Marcello Morandini (nato a Mantova nel 1940, ma ben presto trapiantato a Varese) espone alla Casa del Mantegna con una selezione di opere particolarmente rappresentative della sua ricerca. Lo spazio espositivo appare ideale per il rigore geometrico della progettazione architettonica: i moduli compositivi della splendida dimora rinascimentale trovano infatti una ideale consonanza con il rigore geometrico che connota la sua ricerca espressiva.

Le sue opere di Morandini trascendono le rigide classificazioni dell’arte, nonostante il rigido controllo formale. Seguono piuttosto dei modelli matematici. Nonostante la modularità, sono tendenzialmente a-scalari. Torsione, tensione, espansione sovrapposizione danno vita a opere multidimensionali. La loro afferenza al mondo dell’Optical è solo apparente: gli algoritmi fanno sì che la loro lettura vada oltre la visione per arrivare alla sfera della razionalità.

Non sono per nulla definiti i confini fisici tra le tre dimensioni. E nemmeno tra il manufatto artistico e il design, tra l’arte intesa come fenomeno aulico e la grafica, che ha una sua ripetibilità infinita e delle precise istanze funzionali.

Soffermiamoci su quest’ultimo punto.
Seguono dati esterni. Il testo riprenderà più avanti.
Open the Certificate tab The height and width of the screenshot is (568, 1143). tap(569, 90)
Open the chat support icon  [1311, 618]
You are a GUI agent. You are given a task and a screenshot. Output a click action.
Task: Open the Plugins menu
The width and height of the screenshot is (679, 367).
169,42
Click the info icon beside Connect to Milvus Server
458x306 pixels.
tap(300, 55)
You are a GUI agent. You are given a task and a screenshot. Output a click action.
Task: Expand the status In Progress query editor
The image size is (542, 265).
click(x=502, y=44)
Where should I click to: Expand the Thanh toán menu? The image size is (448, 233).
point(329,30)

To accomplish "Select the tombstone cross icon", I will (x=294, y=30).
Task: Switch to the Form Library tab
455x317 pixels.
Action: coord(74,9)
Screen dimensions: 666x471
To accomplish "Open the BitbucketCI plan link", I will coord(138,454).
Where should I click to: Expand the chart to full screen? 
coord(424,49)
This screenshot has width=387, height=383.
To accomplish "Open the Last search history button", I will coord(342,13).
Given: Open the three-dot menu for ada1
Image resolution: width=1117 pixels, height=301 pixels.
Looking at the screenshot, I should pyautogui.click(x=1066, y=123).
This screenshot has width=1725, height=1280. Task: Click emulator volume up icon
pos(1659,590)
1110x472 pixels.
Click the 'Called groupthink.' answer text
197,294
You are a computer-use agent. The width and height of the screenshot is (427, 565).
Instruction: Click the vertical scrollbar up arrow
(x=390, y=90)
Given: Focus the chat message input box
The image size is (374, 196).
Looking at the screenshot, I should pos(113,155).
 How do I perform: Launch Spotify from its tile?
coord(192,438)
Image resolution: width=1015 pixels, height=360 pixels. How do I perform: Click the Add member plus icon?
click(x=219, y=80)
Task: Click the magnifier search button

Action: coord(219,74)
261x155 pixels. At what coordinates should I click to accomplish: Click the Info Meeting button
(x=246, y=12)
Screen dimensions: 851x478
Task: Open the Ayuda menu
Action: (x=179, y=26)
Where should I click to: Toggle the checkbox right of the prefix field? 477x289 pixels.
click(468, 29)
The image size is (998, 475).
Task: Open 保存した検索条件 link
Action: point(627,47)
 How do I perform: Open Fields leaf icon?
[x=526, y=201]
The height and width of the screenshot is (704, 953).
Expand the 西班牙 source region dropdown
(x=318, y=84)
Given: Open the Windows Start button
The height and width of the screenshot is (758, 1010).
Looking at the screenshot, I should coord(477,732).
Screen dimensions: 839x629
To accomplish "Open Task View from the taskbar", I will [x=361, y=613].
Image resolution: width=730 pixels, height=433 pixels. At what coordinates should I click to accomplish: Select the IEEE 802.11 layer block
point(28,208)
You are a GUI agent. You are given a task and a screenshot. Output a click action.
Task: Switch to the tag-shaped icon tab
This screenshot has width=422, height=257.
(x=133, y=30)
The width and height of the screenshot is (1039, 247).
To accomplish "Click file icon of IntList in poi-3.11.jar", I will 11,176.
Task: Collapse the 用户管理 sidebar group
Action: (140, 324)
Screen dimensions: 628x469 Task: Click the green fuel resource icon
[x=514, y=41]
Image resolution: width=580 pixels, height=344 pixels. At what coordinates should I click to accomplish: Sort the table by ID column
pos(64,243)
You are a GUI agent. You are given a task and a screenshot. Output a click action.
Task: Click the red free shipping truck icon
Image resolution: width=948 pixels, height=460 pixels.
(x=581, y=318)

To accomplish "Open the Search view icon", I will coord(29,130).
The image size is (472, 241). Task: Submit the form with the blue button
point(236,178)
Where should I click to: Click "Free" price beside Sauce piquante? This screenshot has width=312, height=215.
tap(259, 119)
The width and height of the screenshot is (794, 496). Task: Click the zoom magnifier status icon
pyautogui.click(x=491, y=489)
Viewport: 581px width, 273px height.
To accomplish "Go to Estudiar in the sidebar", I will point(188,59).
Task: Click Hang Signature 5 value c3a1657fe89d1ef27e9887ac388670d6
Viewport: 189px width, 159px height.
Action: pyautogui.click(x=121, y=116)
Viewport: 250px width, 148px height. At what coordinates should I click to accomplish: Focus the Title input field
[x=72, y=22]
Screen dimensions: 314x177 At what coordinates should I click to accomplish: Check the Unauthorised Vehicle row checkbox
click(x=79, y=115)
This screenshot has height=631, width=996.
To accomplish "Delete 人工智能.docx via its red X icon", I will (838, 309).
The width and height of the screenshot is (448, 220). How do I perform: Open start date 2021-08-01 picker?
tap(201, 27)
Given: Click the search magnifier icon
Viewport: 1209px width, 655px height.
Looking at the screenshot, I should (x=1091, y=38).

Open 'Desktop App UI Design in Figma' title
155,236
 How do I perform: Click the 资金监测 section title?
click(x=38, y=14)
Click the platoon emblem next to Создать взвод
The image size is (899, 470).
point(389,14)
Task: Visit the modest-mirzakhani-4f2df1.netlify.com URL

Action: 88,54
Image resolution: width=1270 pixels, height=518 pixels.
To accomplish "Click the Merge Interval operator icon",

Forte della sua remota formazione architettonica, per il cortile di quella splendida location Morandini inventa un segno “site specific”. Si affida alla qualità della stampa digitale per riproporre sul laminato un pattern grafico a rivestimento del basamento della facciata curva in mattoni rosati. Giocato sui toni bianco/grigio/nero, è stato sviluppato con il know how tecnologico di Abet Laminati, che è anche sponsor della mostra.

Nonostante l’inequivocabile motivo geometrico, l’intervento si armonizza con il contesto in modo perfetto. Anzi, ne disvela nuove potenzialità linguistiche.